Der Besichtigungsanspruch hat in Deutschland bereits eine längere Geschichte, blieb allerdings beinah ebenso lange weitgehend Theorie. Bereits in den 1980er Jahren auf Grundlage von §§ 809, 810 BGB anerkannt, lag der Besichtigungsanspruch zunächst wegen (allzu) restriktiver Vorgaben 20 Jahre praktisch brach, bis der Bundesgerichtshof im Jahr 2002 seine Rechtsprechung teilweise liberalisierte (BGH, Urt. v. 02.05.2002 – I ZR 45/01, GRUR 2002, 1046 – Faxkarte). So etwas wie Aufwind brachte allerdings erst die Einführung des § 140c PatG im Jahr 2008, der auf Artt. 7 und 8 der europäischen Enforcement-Richtlinie beruht.

§ 140c PatG und europäische Pendants

§ 140c PatG gibt dem Patentinhaber ein Recht auf Besichtigung eines mutmaßlich patentverletzenden Gegenstands sowie auf Vorlage von beweisrelevanten Dokumenten, einschließlich Bank-, Finanz- und Handelsunterlagen. Dieser Anspruch wird typischerweise im Wege der einstweiligen Verfügung durchgesetzt (Stichwort: Überraschungseffekt) und gestattet es dem Patentinhaber, Betriebsräume des vermeintlichen Verletzers durch Gerichtsvollzieher, Sachverständige und Rechts- und Patentanwälte unangekündigt besuchen und inspizieren zu lassen. Der Vorteil besteht darin, dass der Patentinhaber bereits im Vorfeld eines Patentverletzungsstreits die Beweisbarkeit seines Anspruchs prüfen und sichern kann.

Voraussetzung ist allerdings, dass der Patentinhaber das Gericht davon überzeugen kann, dass eine hinreichende Wahrscheinlichkeit für eine Patentverletzung besteht.

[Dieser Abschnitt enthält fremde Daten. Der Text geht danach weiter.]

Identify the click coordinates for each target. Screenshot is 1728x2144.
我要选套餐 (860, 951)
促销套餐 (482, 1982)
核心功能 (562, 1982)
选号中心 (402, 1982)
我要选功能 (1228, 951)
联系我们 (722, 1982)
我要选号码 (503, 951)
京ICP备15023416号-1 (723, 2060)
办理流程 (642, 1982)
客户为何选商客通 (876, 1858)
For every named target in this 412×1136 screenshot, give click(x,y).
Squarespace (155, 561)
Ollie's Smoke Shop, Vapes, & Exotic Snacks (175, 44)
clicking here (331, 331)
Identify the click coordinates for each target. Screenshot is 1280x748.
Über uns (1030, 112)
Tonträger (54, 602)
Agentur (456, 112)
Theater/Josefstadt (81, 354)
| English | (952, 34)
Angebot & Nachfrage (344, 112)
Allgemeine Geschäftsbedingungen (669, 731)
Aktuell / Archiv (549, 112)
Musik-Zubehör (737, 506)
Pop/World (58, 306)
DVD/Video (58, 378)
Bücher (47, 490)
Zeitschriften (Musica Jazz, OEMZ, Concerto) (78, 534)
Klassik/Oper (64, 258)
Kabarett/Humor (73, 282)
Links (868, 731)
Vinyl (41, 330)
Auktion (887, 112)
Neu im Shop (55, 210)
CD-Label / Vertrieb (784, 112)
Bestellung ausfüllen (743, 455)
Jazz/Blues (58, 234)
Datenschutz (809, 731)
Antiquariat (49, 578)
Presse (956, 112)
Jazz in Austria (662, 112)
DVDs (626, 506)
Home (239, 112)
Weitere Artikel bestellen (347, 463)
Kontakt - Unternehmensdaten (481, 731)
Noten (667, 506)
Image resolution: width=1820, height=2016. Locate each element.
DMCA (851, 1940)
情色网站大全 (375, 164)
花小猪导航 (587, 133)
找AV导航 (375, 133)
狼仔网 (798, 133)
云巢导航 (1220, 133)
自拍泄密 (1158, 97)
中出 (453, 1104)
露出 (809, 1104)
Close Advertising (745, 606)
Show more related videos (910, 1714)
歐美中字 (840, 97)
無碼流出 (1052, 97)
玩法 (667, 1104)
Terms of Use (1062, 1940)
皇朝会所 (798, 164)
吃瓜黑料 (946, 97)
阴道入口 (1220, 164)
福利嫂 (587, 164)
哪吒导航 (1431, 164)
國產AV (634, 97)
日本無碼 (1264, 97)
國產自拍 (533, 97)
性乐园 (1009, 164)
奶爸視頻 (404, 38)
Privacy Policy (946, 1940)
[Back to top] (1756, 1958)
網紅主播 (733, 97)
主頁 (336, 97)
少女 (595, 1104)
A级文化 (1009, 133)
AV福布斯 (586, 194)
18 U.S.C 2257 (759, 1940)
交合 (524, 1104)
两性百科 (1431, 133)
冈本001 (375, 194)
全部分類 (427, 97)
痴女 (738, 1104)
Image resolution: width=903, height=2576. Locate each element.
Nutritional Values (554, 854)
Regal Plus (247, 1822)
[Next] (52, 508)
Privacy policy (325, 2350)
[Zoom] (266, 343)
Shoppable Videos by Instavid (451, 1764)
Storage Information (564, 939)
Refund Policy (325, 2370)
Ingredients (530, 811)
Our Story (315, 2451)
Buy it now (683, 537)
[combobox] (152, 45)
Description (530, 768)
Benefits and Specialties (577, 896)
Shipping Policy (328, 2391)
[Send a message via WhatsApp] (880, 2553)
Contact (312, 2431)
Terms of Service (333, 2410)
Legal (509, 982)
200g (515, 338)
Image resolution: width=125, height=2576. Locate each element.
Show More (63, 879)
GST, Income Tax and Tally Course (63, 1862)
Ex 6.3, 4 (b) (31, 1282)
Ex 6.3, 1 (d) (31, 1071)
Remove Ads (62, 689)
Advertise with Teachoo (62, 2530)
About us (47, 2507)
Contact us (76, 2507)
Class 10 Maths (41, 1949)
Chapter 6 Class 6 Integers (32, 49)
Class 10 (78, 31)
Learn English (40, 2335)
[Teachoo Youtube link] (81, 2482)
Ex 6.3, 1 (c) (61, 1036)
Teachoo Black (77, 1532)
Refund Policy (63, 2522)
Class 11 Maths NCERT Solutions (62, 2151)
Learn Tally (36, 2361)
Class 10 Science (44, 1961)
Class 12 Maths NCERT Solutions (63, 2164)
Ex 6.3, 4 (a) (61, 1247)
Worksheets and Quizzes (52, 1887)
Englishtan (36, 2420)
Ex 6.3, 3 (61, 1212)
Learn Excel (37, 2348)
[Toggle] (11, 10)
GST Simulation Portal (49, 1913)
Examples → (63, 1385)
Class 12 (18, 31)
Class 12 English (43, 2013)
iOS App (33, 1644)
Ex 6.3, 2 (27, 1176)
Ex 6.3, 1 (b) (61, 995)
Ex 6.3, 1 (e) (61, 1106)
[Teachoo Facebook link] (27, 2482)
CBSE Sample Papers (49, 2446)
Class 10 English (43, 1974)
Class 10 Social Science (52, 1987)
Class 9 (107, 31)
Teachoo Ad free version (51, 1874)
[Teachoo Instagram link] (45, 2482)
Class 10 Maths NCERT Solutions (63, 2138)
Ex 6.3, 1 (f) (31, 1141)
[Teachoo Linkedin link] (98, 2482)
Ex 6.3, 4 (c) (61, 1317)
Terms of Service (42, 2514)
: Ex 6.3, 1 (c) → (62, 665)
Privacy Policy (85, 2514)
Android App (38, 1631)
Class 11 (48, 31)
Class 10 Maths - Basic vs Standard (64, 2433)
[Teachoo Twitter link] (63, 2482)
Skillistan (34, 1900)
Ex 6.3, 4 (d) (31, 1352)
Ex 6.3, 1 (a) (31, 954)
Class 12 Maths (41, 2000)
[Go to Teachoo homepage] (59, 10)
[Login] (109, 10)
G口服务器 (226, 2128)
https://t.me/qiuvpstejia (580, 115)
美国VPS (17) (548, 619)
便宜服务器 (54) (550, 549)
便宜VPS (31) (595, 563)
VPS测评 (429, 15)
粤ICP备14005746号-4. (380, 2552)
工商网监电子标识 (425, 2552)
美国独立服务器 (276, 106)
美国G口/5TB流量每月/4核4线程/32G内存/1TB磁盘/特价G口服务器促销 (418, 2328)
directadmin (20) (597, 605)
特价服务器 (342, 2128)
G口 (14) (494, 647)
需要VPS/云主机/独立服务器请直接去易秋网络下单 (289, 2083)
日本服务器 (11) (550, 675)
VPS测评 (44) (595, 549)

Bloße Spekulationen reichen nicht hin, fishing expeditions soll es nicht geben. Vielmehr müssen der zu besichtigende Gegenstand, das Verfahren oder die vorzulegende Urkunde so genau wie möglich bezeichnet und der Ort angegeben werden, an dem sich diese befinden. Es liegt auf der Hand, dass hier ein gewisses Spannungsverhältnis zu dem Zweck der Besichtigung besteht, die Sachverhaltsaufklärung überhaupt erst zu ermöglichen und Beweise für eine Patentverletzung zu sichern. Im Übrigen ist der Anspruch subsidiär und unterliegt einem Verhältnismäßigkeitsvorbehalt: Ist der Patentinhaber zwingend auf gerichtliche Hilfe angewiesen? Ist die Besichtigung zur Begründung von Ansprüchen des Patentinhabers erforderlich?

Vor diesem Hintergrund fällt § 140c PatG was die praktische Relevanz anbelangt, trotz der Fortschritte durch die Enforcement-Richtlinie, Im internationalen Vergleich nach wie vor relativ deutlich zurück. Dazu muss man noch nicht einmal die U.S. Discovery bemühen, die in Kontinentaleuropa vielfach noch immer etwas argwöhnisch beäugt wird. Es reicht bereits ein Blick nach Italien oder Frankreich und Belgien, wo mit der Descrizione bzw. der Saisie Contrefaçon praktisch ungleich bedeutsamere Instrumente der Sachverhaltsaufklärung zur Verfügung stehen. So steht etwa die Saisie Contrefaçon in Frankreich in etwa 80 % der Fälle am Anfang eines Patentverletzungsstreits. Der Antragssteller muss hier lediglich seine Qualität als Inhaber des Schutzrechts nachweisen. Es ist nicht von der Hand zu weisen, dass einem niedrigschwelligen Besichtigungsanspruch auch ein Missbrauchspotential innewohnt. In der Praxis sind solche Fälle allerdings selten.

Fazit

Der Besichtigungsanspruch nach § 140c PatG kann – trotz seiner Restriktion – ein Mittel sein, dem Patentinhaber aus größter Beweisnot zu helfen. Eine (noch) effektivere Sachverhaltsaufklärung wäre freilich wünschenswert, weil sie womöglich langwierige Prozesse abkürzen oder eine frühzeitige einvernehmliche Einigung fördern könnte. Häufig wird es sich daher anbieten, zunächst den Weg über Italien, Frankreich oder die USA zu gehen, und zu versuchen, dortige Erkenntnisse nach Deutschland zu importieren.